Required work.
Please copy the listing below line for line, keeping every character, space, and mark unchanged.

Material for this exercise.
================

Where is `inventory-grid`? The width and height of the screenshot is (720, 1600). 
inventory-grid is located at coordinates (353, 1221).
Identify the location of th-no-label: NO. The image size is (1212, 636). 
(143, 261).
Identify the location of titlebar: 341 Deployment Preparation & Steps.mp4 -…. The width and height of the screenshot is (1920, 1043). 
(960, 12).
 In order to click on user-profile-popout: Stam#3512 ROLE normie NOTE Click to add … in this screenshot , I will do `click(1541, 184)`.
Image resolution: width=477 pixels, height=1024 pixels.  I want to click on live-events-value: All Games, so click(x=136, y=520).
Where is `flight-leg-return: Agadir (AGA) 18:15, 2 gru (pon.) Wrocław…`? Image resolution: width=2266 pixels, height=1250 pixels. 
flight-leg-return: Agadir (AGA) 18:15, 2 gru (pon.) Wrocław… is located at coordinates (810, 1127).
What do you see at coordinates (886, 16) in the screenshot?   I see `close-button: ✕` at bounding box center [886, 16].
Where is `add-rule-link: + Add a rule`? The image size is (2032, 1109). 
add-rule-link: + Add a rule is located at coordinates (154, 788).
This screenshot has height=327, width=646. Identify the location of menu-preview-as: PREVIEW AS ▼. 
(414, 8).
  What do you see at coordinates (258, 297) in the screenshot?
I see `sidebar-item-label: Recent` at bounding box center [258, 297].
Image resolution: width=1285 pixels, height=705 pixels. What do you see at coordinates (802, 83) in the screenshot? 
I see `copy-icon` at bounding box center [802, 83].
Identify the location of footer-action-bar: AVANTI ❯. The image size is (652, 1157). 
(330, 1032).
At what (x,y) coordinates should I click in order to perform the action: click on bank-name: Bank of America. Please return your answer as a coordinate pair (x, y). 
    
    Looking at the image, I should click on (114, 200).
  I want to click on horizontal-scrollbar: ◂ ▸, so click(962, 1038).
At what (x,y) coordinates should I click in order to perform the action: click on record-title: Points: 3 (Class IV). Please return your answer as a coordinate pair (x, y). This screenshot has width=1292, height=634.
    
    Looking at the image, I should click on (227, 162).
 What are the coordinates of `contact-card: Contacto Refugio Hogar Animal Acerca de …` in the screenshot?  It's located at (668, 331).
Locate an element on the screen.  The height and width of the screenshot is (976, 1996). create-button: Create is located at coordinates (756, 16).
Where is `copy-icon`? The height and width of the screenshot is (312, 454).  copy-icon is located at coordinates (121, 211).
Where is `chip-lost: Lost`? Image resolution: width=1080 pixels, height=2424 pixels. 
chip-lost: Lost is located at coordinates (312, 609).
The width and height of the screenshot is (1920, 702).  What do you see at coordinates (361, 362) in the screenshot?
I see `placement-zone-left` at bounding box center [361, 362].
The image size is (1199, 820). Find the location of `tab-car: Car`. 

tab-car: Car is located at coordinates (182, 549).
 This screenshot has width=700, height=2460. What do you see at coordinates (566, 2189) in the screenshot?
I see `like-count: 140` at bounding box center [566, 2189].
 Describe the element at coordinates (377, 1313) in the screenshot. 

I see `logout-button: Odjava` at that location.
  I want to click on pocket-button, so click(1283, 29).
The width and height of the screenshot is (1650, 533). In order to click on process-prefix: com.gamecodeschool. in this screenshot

================

Output of the exercise.
Where is `inventory-grid`? The width and height of the screenshot is (720, 1600). 
inventory-grid is located at coordinates (353, 1221).
Identify the location of th-no-label: NO. The image size is (1212, 636). 
(143, 261).
Identify the location of titlebar: 341 Deployment Preparation & Steps.mp4 -…. The width and height of the screenshot is (1920, 1043). 
(960, 12).
 In order to click on user-profile-popout: Stam#3512 ROLE normie NOTE Click to add … in this screenshot , I will do `click(1541, 184)`.
Image resolution: width=477 pixels, height=1024 pixels.  I want to click on live-events-value: All Games, so click(x=136, y=520).
Where is `flight-leg-return: Agadir (AGA) 18:15, 2 gru (pon.) Wrocław…`? Image resolution: width=2266 pixels, height=1250 pixels. 
flight-leg-return: Agadir (AGA) 18:15, 2 gru (pon.) Wrocław… is located at coordinates (810, 1127).
What do you see at coordinates (886, 16) in the screenshot?   I see `close-button: ✕` at bounding box center [886, 16].
Where is `add-rule-link: + Add a rule`? The image size is (2032, 1109). 
add-rule-link: + Add a rule is located at coordinates (154, 788).
This screenshot has height=327, width=646. Identify the location of menu-preview-as: PREVIEW AS ▼. 
(414, 8).
  What do you see at coordinates (258, 297) in the screenshot?
I see `sidebar-item-label: Recent` at bounding box center [258, 297].
Image resolution: width=1285 pixels, height=705 pixels. What do you see at coordinates (802, 83) in the screenshot? 
I see `copy-icon` at bounding box center [802, 83].
Identify the location of footer-action-bar: AVANTI ❯. The image size is (652, 1157). 
(330, 1032).
At what (x,y) coordinates should I click in order to perform the action: click on bank-name: Bank of America. Please return your answer as a coordinate pair (x, y). 
    
    Looking at the image, I should click on (114, 200).
  I want to click on horizontal-scrollbar: ◂ ▸, so click(962, 1038).
At what (x,y) coordinates should I click in order to perform the action: click on record-title: Points: 3 (Class IV). Please return your answer as a coordinate pair (x, y). This screenshot has width=1292, height=634.
    
    Looking at the image, I should click on (227, 162).
 What are the coordinates of `contact-card: Contacto Refugio Hogar Animal Acerca de …` in the screenshot?  It's located at (668, 331).
Locate an element on the screen.  The height and width of the screenshot is (976, 1996). create-button: Create is located at coordinates (756, 16).
Where is `copy-icon`? The height and width of the screenshot is (312, 454).  copy-icon is located at coordinates (121, 211).
Where is `chip-lost: Lost`? Image resolution: width=1080 pixels, height=2424 pixels. 
chip-lost: Lost is located at coordinates (312, 609).
The width and height of the screenshot is (1920, 702).  What do you see at coordinates (361, 362) in the screenshot?
I see `placement-zone-left` at bounding box center [361, 362].
The image size is (1199, 820). Find the location of `tab-car: Car`. 

tab-car: Car is located at coordinates (182, 549).
 This screenshot has width=700, height=2460. What do you see at coordinates (566, 2189) in the screenshot?
I see `like-count: 140` at bounding box center [566, 2189].
 Describe the element at coordinates (377, 1313) in the screenshot. 

I see `logout-button: Odjava` at that location.
  I want to click on pocket-button, so click(1283, 29).
The width and height of the screenshot is (1650, 533). In order to click on process-prefix: com.gamecodeschool. in this screenshot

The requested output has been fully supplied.